Besides the improvements in ionization and ion transmission, technologies that provide overall higher resolving power to the MS-based platform have also been explored to enhance SRM sensitivity. FAIMS, an ion mobility separation technique that separates gas-phase ions at atmospheric pressure and room temperature based on their mobility differences in high and low electric fields [137-139], is one of the technologies being investigated for SRM applications. FAIMS separation is orthogonal to both chromatographic and mass spectrometric separation, thereby providing an additional dimension of resolving power by separating ions in the gas-phase to reduce chemical noise and improve the MS spectrum S/N by selective ion transmission, enhancing both sensitivity and reproducibility for LC-SRM analysis [140, 141]. The FAIMS QQQ MS was first commercialized by Thermo Fisher Scientific, Inc. With the introduction of SelecION™ technology, a planar differential mobility spectrometry (DMS) device was recently implemented between the curtain plate and orifice plate of the AB SCIEX 5500® system. With the application of LC-DMS-SRM method, Corr et al. (2011) confirmed again that DMS can significantly reduce matrix background and interferences, permitting quantification of target analytes which were previously not achievable, and thereby improving detection limits [142].

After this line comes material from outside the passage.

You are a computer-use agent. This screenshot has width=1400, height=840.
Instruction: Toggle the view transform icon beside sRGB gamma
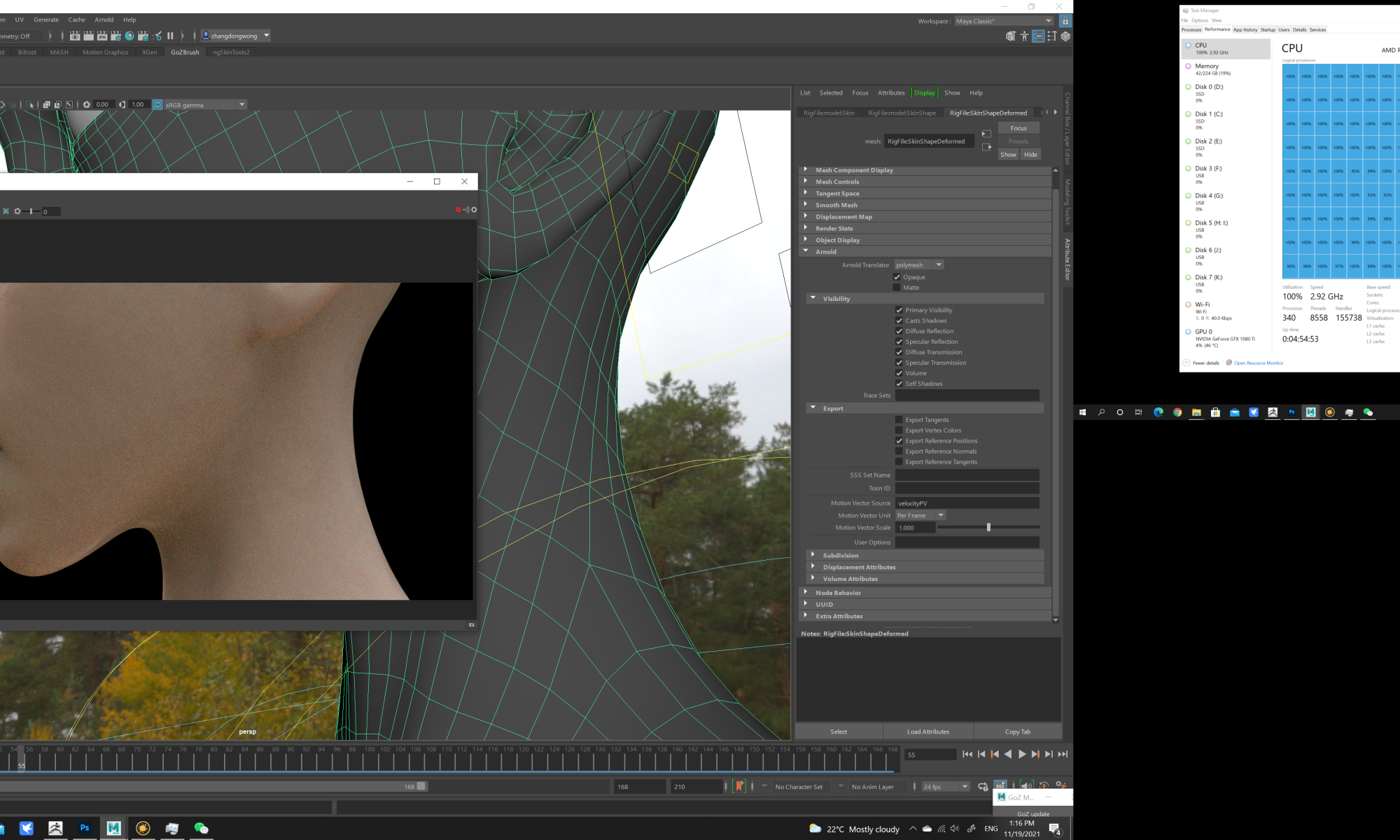pos(158,104)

One major drawback of either FAIMS or DMS for SRM applications is that the cycle time for each SRM transition can be significantly increased due to the relatively long residence time of the devices, 10 ms to 100 ms, depending upon the type of FAIMS or DMS being used [68]. The observed signal intensities were also lower for LC-FAIMS-SRM than LC-SRM potentially due to the additional ion losses in the FAIMS and at the FAIMS/MS interface [141]. Future work focuses on improving the transmission of ions through the FAIMS device into the mass spectrometer, increasing the overall resolution of the separation, as well as reducing the residence time which should enable the application of FAIMS for more sensitive SRM detection and broader biological and biomedical applications.

4.3 Selected reaction monitoring cubed (SRM3)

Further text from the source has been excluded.